DF64 flat burr grinder clean

What does it mean to “season the burrs” of your coffee grinder? Does it make a difference in the taste of your coffee?

Coffee grinder burr seasoning is like breaking in a new pair of shoes. By running a few pounds of beans through your grinder, you smooth out rough edges and prime it for optimum performance. While it can be a wasteful process, there are ways to limit waste and get your grinding working at its best.

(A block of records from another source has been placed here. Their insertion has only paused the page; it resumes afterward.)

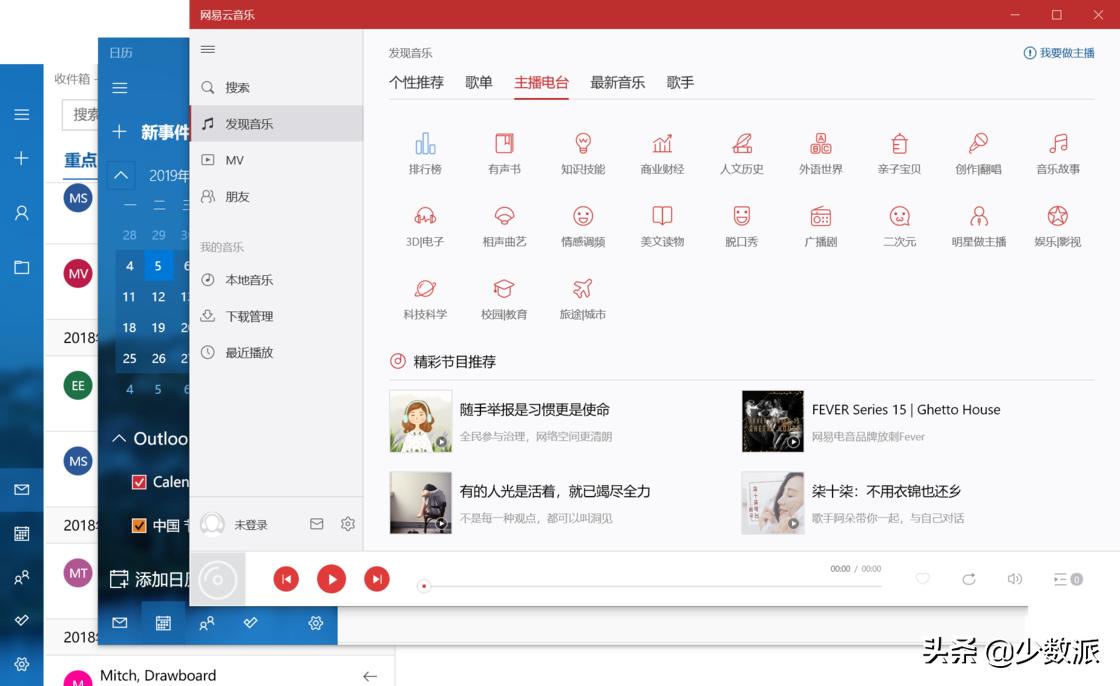Toggle the favorite heart in the player bar
The height and width of the screenshot is (686, 1120).
click(922, 578)
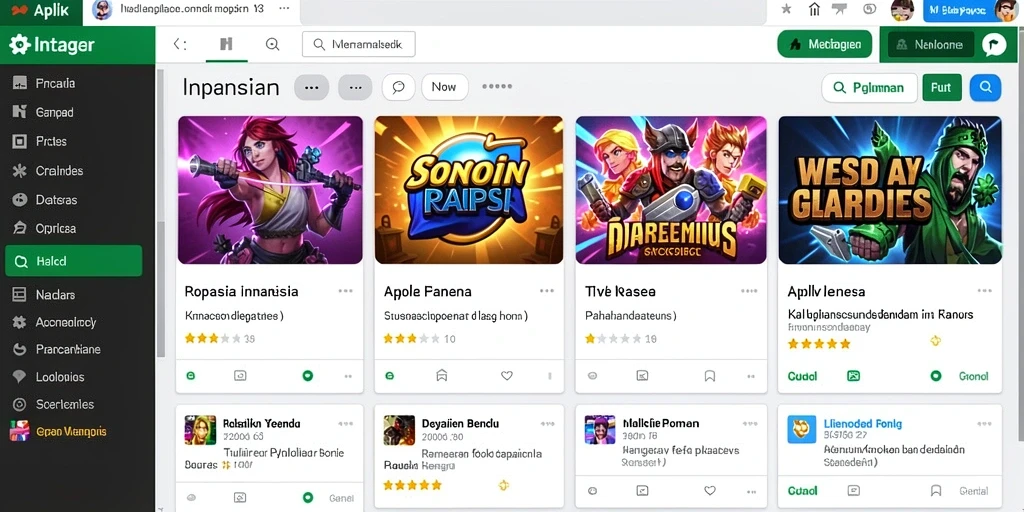This screenshot has height=512, width=1024.
Task: Toggle green circle on Aplly Ienesa card
Action: click(x=935, y=376)
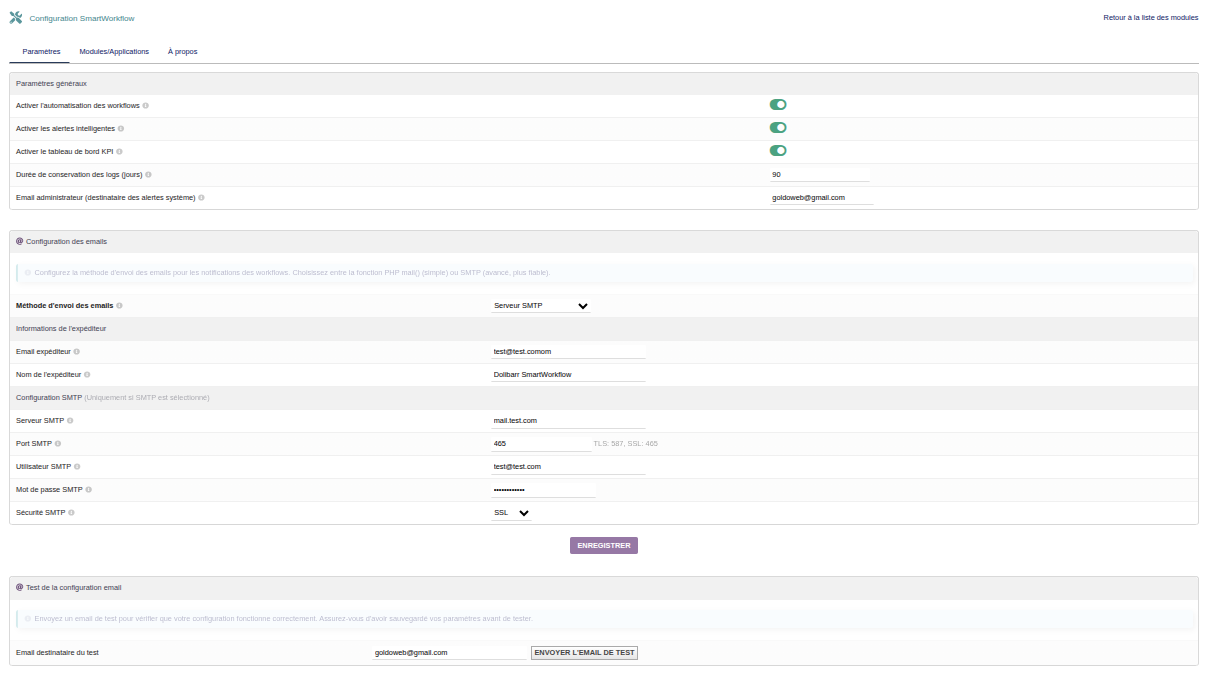Image resolution: width=1208 pixels, height=687 pixels.
Task: Click help icon next to Serveur SMTP
Action: point(70,420)
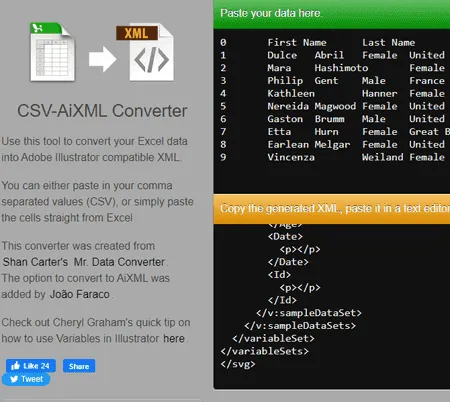Click the </variableSets> line in the XML output
The width and height of the screenshot is (450, 402).
point(264,351)
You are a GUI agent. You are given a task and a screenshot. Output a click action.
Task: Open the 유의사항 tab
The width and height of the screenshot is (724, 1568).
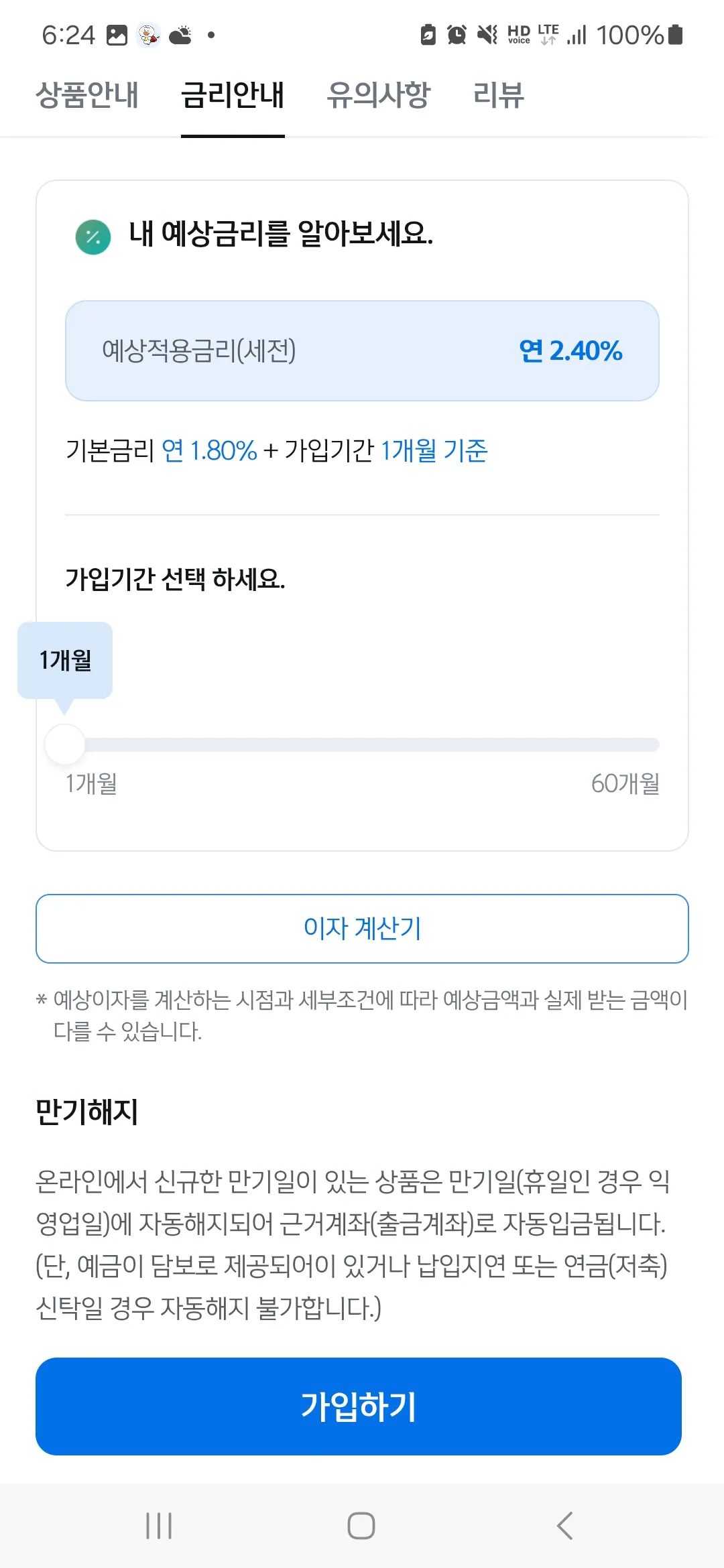pos(379,96)
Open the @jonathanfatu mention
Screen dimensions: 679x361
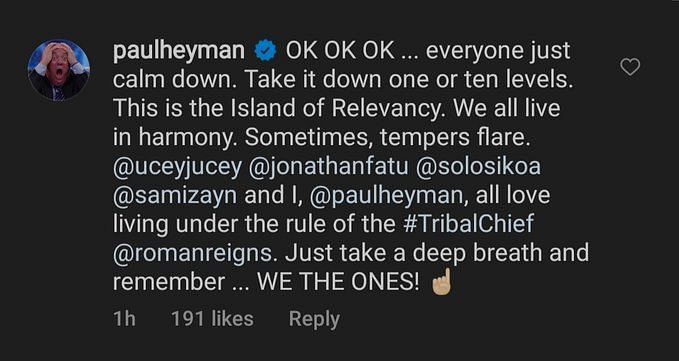(x=328, y=168)

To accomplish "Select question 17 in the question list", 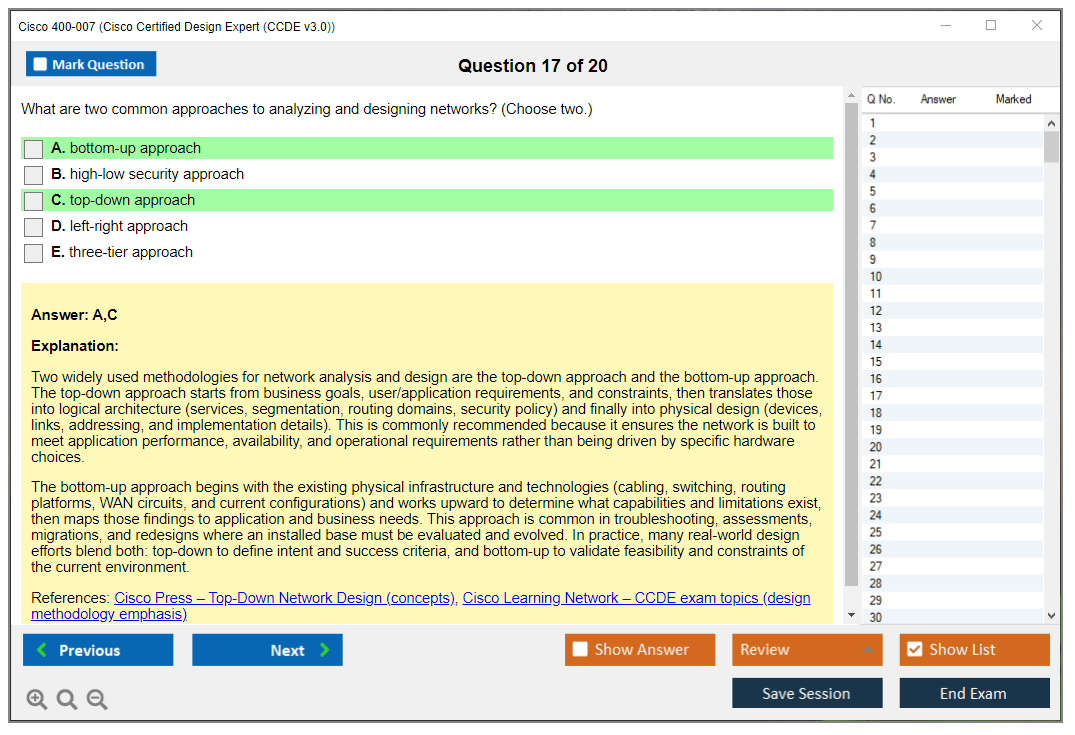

I’ll explain what seasoning is, what it does, and some tips to maximize it. Done well, seasoning lets every coffee lover get the most mileage out of their brand-new grinder from day one.

What is Burr Seasoning?

Think of seasoning as “breaking in” the grinder burrs. Just like a new pair of hiking shoes will give you blisters if you take them out of the box and head straight to the trail, a brand new set of burrs might not have a consistent grind or even grind size distribution for the first few pounds of coffee. Seasoning burrs means adding a little bit of wear that improves the quality of an unbroken set of burrs. This works for both flat and conical burrs.

Grinder seasoning does two specific things to give you the best-tasting coffee possible. 

First, it removes some of the oils that might be leftover from the burr manufacturing process. These oils create a metallic aftertaste that you might notice in the first few grinds. Those oils are flushed out after a few cycles of grinding coffee through the burrs.

Second, and most importantly, burr seasoning softens the sharp edges and cutting surfaces of the coffee grinder’s burrs. This seems counterintuitive since sharp edges are supposed to create an even grind size. However, an unseasoned coffee grinder has burrs with harsh angles that create an inconsistent grind size. These harsh angles produce way more fines than a coffee grinder that’s been broken in. This leads to bitterness and muddiness that’s especially noticeable in an espresso grinder

Eureka Mignon Specialita’s grind consistency

Running a few pounds of coffee beans through a coffee grinder to break it evens out the grind size distribution and reduces the number of fines produced.

Purpose of Burr Seasoning

Seasoning the burrs of your coffee grinder creates better grind consistency and cup clarity. Softened burr edges create a more uniform distribution with minimal fines. All of this contributes to a great cup of coffee across all brew methods.

I don’t want to overstate the importance of seasoning. It doesn’t miraculously turn mediocre grinders into great ones, and the change is subtle. Seasoning will incrementally improve the grind consistency of every grinder. 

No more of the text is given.